*** Opening Data for this task ***
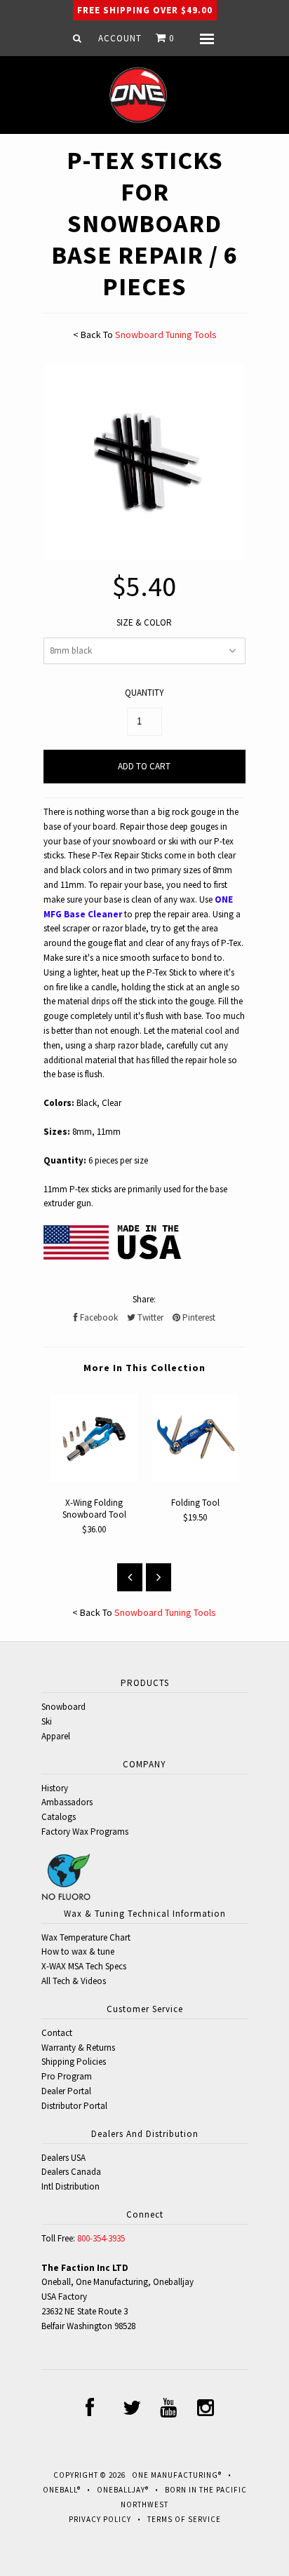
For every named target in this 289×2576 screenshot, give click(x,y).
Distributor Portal (74, 2106)
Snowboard (63, 1707)
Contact (56, 2033)
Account (120, 38)
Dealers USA (63, 2158)
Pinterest (197, 1317)
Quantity (144, 693)
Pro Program (66, 2076)
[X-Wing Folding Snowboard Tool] (94, 1479)
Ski (46, 1721)
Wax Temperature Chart (85, 1937)
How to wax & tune (77, 1951)
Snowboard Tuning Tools (166, 334)
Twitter (149, 1317)
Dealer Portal (66, 2091)
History (54, 1788)
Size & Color (144, 622)
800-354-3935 (101, 2238)
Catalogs (58, 1817)
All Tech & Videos (73, 1981)
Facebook (98, 1317)
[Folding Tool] (195, 1479)
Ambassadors (67, 1802)
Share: (144, 1299)
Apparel (55, 1736)
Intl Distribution (70, 2186)
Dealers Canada (71, 2172)
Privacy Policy (100, 2519)
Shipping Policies (73, 2062)
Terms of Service (184, 2519)
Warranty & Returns (78, 2048)
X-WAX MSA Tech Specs (83, 1966)
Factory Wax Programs (84, 1831)
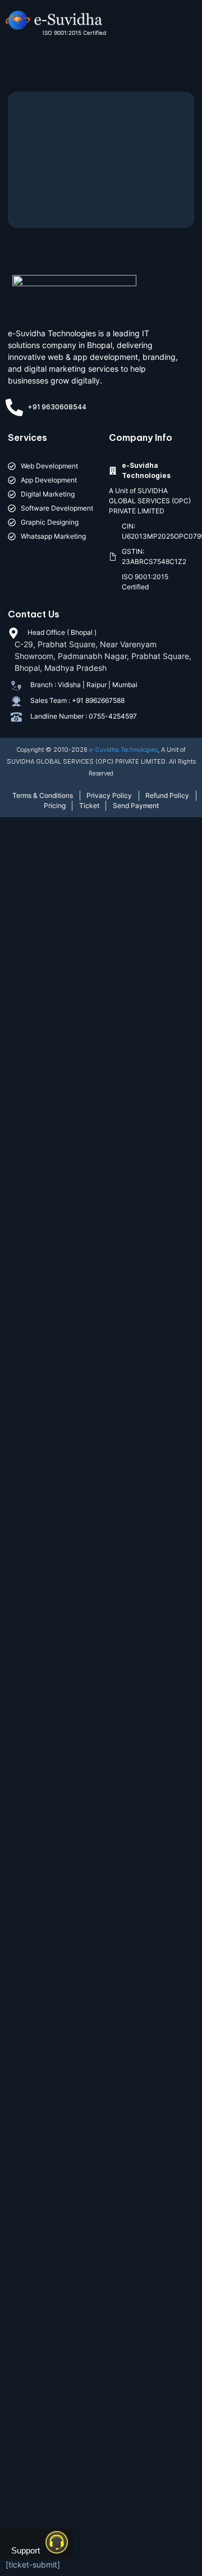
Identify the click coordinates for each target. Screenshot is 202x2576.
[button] (181, 26)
*** Closing Data for this task ***
Assignment: Your answer must be an exact copy of the lines from the line with "Apparel (55, 1736)" to the final line of the data, both ends included, and no pictures.

Solution for this task:
Apparel (55, 1736)
Intl Distribution (70, 2186)
Dealers Canada (71, 2172)
Privacy Policy (100, 2519)
Shipping Policies (73, 2062)
Terms of Service (184, 2519)
Warranty & Returns (78, 2048)
X-WAX MSA Tech Specs (83, 1966)
Factory Wax Programs (84, 1831)
Identify the click coordinates for each target. Screenshot is 202x2576.
[button] (181, 26)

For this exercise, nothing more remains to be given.